Damn. Its sb's Borgs at work. I feel your pain.
Did somebody say beamshots?
I’ve paid much more attention lately when running my light and have noticed some flickering also. Thought I’d let you know as earlier I had not. I’m going to try lowering the value of the resistor and see it it makes a difference, at least while I’m waiting on my new PWM-less driver som OSH Park.
That’s very interesting, yes please let us know what affect a lower resistor has. #
And I’m very sorry that all this talk of flicker has caused you to notice a subtle issue that you may not have ever seen without looking for it…very sorry
Haha, don’t be. I’ve learned quite a lot from following your thread. If all I have to do is easily swap a resistor I will have greatly benefited from your issues.
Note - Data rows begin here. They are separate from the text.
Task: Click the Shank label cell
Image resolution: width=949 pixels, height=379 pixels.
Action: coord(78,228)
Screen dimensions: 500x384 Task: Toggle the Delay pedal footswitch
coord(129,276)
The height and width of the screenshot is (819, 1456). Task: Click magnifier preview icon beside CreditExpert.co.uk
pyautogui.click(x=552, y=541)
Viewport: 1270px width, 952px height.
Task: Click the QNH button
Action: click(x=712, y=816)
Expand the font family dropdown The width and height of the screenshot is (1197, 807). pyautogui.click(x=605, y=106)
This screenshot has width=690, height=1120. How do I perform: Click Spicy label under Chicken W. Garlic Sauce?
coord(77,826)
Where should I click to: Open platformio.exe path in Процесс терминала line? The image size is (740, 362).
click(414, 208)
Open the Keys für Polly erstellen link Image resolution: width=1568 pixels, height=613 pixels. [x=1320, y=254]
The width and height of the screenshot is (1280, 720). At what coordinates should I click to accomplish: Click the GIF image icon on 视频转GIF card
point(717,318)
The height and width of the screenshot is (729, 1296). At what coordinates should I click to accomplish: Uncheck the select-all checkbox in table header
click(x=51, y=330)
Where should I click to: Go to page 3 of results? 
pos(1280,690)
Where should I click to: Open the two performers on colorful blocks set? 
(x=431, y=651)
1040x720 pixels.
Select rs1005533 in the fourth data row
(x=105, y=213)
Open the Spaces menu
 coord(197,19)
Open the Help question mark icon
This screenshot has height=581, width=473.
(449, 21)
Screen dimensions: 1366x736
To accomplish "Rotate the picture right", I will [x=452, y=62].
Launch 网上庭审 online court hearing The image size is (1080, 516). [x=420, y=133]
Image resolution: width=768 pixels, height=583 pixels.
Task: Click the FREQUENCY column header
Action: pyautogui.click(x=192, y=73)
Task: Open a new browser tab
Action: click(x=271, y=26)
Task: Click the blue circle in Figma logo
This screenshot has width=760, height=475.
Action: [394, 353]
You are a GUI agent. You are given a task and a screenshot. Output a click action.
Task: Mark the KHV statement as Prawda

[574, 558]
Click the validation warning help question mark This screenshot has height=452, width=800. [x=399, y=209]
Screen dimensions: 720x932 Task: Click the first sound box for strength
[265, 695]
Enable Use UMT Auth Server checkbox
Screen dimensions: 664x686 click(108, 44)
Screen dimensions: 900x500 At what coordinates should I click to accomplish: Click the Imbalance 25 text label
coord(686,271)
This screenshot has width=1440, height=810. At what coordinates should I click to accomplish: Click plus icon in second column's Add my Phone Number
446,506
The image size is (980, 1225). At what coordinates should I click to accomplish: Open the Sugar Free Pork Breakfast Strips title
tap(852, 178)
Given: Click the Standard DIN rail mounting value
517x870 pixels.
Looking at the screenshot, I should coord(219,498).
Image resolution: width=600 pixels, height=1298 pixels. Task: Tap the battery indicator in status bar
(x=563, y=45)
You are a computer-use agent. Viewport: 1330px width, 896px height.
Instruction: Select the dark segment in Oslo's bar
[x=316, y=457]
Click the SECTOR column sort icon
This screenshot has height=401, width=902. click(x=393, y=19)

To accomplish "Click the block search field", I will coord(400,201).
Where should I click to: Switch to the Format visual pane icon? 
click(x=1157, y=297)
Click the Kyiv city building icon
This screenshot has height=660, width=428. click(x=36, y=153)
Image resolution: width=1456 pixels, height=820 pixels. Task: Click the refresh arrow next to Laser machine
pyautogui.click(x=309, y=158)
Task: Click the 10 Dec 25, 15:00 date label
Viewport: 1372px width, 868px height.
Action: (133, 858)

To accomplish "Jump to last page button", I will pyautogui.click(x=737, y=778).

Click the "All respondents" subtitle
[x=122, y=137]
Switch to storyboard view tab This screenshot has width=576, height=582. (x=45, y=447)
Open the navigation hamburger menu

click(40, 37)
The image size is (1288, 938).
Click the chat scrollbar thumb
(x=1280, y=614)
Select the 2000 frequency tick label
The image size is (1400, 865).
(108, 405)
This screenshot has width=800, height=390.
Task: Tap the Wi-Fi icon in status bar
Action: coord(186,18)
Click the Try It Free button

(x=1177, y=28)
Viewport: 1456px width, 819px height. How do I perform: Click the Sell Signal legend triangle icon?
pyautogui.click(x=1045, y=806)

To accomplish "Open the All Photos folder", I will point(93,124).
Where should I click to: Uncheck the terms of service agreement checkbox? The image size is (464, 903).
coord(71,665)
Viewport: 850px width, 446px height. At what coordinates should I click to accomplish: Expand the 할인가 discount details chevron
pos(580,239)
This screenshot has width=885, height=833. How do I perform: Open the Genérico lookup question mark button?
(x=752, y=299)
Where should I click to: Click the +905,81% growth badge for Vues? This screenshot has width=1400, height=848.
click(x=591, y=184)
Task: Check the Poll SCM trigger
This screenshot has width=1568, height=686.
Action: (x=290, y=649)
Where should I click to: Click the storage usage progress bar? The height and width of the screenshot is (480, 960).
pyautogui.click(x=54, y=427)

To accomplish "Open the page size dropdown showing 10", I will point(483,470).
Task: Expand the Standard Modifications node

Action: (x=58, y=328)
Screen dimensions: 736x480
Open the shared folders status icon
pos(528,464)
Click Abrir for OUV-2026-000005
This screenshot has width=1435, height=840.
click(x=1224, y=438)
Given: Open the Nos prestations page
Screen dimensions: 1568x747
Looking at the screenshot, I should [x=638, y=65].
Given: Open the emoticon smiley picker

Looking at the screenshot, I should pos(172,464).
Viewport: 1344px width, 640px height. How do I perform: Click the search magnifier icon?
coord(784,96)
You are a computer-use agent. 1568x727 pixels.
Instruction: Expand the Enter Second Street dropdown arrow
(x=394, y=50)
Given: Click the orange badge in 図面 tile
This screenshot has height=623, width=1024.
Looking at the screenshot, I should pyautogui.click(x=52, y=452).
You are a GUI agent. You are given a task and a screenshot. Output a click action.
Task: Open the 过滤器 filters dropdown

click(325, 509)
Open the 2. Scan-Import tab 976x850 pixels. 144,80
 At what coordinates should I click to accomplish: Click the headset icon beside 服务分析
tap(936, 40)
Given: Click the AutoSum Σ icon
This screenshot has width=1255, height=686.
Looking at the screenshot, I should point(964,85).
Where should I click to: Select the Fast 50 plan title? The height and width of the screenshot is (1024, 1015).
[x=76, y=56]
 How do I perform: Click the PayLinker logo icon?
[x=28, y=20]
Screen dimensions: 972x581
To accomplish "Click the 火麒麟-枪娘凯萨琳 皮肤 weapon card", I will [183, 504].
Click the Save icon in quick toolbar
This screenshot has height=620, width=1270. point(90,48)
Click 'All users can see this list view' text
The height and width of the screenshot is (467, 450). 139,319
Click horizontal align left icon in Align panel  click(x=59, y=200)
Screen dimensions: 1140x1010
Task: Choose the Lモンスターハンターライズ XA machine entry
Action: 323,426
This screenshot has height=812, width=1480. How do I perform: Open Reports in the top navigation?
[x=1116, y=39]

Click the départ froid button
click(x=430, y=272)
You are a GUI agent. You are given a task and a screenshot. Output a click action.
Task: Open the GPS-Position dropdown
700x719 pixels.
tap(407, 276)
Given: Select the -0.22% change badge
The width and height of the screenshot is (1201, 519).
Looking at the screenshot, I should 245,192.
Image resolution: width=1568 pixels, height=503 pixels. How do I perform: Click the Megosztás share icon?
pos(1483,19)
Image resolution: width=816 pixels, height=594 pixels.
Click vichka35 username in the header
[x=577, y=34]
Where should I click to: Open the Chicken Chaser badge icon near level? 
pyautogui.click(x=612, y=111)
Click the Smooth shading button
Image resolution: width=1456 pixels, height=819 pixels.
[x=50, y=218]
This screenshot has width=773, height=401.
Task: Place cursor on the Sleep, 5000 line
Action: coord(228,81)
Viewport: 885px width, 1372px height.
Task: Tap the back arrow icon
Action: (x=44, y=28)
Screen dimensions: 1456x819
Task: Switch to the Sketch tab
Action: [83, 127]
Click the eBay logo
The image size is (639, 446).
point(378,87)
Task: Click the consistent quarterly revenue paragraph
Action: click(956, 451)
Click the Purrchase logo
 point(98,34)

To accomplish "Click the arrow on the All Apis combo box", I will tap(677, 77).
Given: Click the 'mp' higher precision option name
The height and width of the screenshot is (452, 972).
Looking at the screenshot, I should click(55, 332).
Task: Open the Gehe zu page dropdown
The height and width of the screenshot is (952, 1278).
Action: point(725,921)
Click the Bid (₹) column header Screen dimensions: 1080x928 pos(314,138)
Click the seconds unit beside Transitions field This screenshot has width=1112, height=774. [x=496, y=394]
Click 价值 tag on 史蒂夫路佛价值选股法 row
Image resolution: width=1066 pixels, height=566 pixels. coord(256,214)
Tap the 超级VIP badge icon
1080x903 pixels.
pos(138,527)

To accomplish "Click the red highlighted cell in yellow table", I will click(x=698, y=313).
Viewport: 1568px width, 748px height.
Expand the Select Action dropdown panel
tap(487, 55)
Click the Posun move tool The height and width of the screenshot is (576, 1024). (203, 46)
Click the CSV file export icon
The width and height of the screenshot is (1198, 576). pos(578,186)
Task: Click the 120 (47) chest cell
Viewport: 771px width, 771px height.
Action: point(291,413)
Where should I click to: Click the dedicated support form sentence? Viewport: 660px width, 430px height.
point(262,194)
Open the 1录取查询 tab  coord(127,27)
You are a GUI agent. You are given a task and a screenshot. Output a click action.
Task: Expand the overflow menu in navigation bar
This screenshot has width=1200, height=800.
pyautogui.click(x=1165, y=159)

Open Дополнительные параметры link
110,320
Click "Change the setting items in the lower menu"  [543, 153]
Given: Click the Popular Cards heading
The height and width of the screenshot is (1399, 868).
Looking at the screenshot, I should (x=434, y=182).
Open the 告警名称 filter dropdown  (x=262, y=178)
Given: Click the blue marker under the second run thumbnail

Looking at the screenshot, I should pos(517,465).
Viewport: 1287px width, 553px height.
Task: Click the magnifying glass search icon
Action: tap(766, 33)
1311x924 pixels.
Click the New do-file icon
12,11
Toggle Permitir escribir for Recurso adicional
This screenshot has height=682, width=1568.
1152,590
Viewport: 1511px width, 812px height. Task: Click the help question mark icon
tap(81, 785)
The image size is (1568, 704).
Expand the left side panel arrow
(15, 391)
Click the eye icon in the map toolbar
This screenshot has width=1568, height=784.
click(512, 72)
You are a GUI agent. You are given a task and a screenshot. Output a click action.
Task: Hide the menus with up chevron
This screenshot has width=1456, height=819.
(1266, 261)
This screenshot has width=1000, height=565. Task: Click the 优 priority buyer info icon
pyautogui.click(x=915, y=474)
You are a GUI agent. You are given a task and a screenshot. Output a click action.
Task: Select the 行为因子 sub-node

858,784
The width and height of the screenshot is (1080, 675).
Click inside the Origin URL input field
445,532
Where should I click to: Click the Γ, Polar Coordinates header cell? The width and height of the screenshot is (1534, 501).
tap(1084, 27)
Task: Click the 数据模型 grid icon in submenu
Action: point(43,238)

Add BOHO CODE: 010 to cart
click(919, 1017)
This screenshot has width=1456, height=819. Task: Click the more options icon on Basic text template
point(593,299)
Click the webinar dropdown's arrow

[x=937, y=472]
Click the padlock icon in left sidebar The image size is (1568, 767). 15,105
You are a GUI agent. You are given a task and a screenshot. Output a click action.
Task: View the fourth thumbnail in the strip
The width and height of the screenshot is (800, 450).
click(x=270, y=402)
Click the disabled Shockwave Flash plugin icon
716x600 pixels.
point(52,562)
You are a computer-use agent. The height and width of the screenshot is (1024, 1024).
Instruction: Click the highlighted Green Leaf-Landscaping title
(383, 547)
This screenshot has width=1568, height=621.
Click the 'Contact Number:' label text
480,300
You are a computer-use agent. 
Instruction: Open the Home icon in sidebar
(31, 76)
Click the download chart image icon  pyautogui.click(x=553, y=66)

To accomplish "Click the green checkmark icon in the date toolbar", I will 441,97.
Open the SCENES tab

I’m going to do the firmware test with constant on/high first, just to see if my flickering can be hammered out without PWM as my PWM-less board is in production. I’ll be adding a lower resistor anyway of coarse, but it’ll be interesting anyway. If it works I could just recode the software to do constant on/high on my highest mode and PWM the others until my new board arrives, but will do both tests anyway. I’ll be adding the test results in my own thread when I get ’em done.
Yes if you’re light is anything like mine, the constant on pin should eliminate/reduce the flicker. BUT at the the expense of lowering the driver performance even more! In my testing the runs with your custom firmware where the worst performers overall. So if MCU current supply is also the issue on yours then simply changing the resistor will solve all the issues in one.
High (100) with fast PWM shows absolutely nothing but a constant solid output when I scope these STAR drivers, confirming what Wight and JonnyC and all those have said. So with the right power supply in place (modified zener or 5v LDO) there’s not going to be any difference at all between setting the pin to ON or PWM 100.
Cheers
Linus
Interesting stuff! I also look forward to your results!
I decided to just try and solve the issue instead of doing the experiment with the firmware (which would result in performance loss), so I soldered on another 200 ohm resistor to get down to 100 ohm (didn’t have anything else lying around). And it solved the flickering… At least for as long as I had it on, which was a lot longer than the time I had to wait to see flickering. I did not re-charge the cells between the tests.
So… my flickering was a quick fix, thanks to you and wight. Basically you guys did all the head-scratching and testing, and I’m just taking a free ride. So I extend my gratitude, thanks guys 
I’ve got 50, 75 and 100s on the way with my next component delivery, I’ll run a few calculations through the zener calculators wight provided and see what I end up on using, but lowering the resistance certainly seems a must.